Data records
---

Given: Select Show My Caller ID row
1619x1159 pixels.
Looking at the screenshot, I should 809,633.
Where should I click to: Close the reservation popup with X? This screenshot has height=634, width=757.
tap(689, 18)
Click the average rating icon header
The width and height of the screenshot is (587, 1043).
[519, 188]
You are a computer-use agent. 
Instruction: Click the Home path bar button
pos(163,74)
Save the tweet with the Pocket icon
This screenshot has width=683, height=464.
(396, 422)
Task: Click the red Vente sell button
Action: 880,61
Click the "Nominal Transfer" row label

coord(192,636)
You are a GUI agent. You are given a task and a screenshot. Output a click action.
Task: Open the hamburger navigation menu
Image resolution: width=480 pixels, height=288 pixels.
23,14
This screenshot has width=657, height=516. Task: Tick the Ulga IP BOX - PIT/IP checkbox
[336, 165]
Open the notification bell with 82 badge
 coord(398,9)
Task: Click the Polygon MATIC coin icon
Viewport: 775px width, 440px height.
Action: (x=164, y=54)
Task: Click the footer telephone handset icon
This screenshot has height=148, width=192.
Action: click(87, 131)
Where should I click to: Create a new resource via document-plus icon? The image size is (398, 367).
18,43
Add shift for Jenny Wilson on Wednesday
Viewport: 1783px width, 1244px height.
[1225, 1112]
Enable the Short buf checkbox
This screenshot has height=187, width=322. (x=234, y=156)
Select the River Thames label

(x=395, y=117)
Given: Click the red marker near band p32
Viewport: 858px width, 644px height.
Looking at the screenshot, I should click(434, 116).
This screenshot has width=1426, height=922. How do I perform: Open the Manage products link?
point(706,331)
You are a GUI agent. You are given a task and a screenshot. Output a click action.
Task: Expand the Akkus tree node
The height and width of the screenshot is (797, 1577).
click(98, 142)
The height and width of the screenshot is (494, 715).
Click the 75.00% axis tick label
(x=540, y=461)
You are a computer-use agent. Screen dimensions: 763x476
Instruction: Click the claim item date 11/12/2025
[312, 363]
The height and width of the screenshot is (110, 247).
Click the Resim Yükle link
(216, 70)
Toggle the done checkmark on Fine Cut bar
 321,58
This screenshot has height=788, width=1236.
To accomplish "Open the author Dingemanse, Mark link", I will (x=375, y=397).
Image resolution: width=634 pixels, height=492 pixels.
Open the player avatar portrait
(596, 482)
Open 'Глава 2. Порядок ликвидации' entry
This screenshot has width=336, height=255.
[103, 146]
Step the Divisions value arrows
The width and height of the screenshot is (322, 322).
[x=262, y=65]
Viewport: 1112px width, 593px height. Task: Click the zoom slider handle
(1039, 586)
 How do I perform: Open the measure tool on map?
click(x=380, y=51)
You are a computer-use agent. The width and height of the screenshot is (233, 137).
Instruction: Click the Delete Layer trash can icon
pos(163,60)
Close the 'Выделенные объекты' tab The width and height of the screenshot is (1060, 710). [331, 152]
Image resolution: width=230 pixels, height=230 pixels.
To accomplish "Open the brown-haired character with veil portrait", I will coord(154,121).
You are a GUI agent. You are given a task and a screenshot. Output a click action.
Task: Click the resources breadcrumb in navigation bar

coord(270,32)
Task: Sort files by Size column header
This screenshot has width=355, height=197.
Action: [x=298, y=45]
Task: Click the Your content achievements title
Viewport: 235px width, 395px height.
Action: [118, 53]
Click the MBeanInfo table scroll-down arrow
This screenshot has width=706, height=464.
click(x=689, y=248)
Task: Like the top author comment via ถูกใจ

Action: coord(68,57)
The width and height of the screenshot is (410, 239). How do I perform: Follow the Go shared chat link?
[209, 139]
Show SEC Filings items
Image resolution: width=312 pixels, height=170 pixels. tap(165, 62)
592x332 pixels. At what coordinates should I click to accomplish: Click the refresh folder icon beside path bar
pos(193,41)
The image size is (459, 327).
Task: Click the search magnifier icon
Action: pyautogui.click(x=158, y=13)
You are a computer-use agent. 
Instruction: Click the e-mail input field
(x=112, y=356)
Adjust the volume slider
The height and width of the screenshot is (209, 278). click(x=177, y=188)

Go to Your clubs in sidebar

---

» **WHAT THE EXERCISE ASKS**
Starting from the first line above, copy the data through to the last line exactly.

» **ANSWER SECTION**
Given: Select Show My Caller ID row
1619x1159 pixels.
Looking at the screenshot, I should 809,633.
Where should I click to: Close the reservation popup with X? This screenshot has height=634, width=757.
tap(689, 18)
Click the average rating icon header
The width and height of the screenshot is (587, 1043).
[519, 188]
You are a computer-use agent. 
Instruction: Click the Home path bar button
pos(163,74)
Save the tweet with the Pocket icon
This screenshot has width=683, height=464.
(396, 422)
Task: Click the red Vente sell button
Action: 880,61
Click the "Nominal Transfer" row label

coord(192,636)
You are a GUI agent. You are given a task and a screenshot. Output a click action.
Task: Open the hamburger navigation menu
Image resolution: width=480 pixels, height=288 pixels.
23,14
This screenshot has width=657, height=516. Task: Tick the Ulga IP BOX - PIT/IP checkbox
[336, 165]
Open the notification bell with 82 badge
 coord(398,9)
Task: Click the Polygon MATIC coin icon
Viewport: 775px width, 440px height.
Action: (x=164, y=54)
Task: Click the footer telephone handset icon
This screenshot has height=148, width=192.
Action: click(87, 131)
Where should I click to: Create a new resource via document-plus icon? The image size is (398, 367).
18,43
Add shift for Jenny Wilson on Wednesday
Viewport: 1783px width, 1244px height.
[1225, 1112]
Enable the Short buf checkbox
This screenshot has height=187, width=322. (x=234, y=156)
Select the River Thames label

(x=395, y=117)
Given: Click the red marker near band p32
Viewport: 858px width, 644px height.
Looking at the screenshot, I should click(434, 116).
This screenshot has width=1426, height=922. How do I perform: Open the Manage products link?
point(706,331)
You are a GUI agent. You are given a task and a screenshot. Output a click action.
Task: Expand the Akkus tree node
The height and width of the screenshot is (797, 1577).
click(98, 142)
The height and width of the screenshot is (494, 715).
Click the 75.00% axis tick label
(x=540, y=461)
You are a computer-use agent. Screen dimensions: 763x476
Instruction: Click the claim item date 11/12/2025
[312, 363]
The height and width of the screenshot is (110, 247).
Click the Resim Yükle link
(216, 70)
Toggle the done checkmark on Fine Cut bar
 321,58
This screenshot has height=788, width=1236.
To accomplish "Open the author Dingemanse, Mark link", I will (x=375, y=397).
Image resolution: width=634 pixels, height=492 pixels.
Open the player avatar portrait
(596, 482)
Open 'Глава 2. Порядок ликвидации' entry
This screenshot has width=336, height=255.
[103, 146]
Step the Divisions value arrows
The width and height of the screenshot is (322, 322).
[x=262, y=65]
Viewport: 1112px width, 593px height. Task: Click the zoom slider handle
(1039, 586)
 How do I perform: Open the measure tool on map?
click(x=380, y=51)
You are a computer-use agent. The width and height of the screenshot is (233, 137).
Instruction: Click the Delete Layer trash can icon
pos(163,60)
Close the 'Выделенные объекты' tab The width and height of the screenshot is (1060, 710). [331, 152]
Image resolution: width=230 pixels, height=230 pixels.
To accomplish "Open the brown-haired character with veil portrait", I will coord(154,121).
You are a GUI agent. You are given a task and a screenshot. Output a click action.
Task: Click the resources breadcrumb in navigation bar

coord(270,32)
Task: Sort files by Size column header
This screenshot has width=355, height=197.
Action: [x=298, y=45]
Task: Click the Your content achievements title
Viewport: 235px width, 395px height.
Action: [118, 53]
Click the MBeanInfo table scroll-down arrow
This screenshot has width=706, height=464.
click(x=689, y=248)
Task: Like the top author comment via ถูกใจ

Action: coord(68,57)
The width and height of the screenshot is (410, 239). How do I perform: Follow the Go shared chat link?
[209, 139]
Show SEC Filings items
Image resolution: width=312 pixels, height=170 pixels. tap(165, 62)
592x332 pixels. At what coordinates should I click to accomplish: Click the refresh folder icon beside path bar
pos(193,41)
The image size is (459, 327).
Task: Click the search magnifier icon
Action: pyautogui.click(x=158, y=13)
You are a computer-use agent. 
Instruction: Click the e-mail input field
(x=112, y=356)
Adjust the volume slider
The height and width of the screenshot is (209, 278). click(x=177, y=188)

Go to Your clubs in sidebar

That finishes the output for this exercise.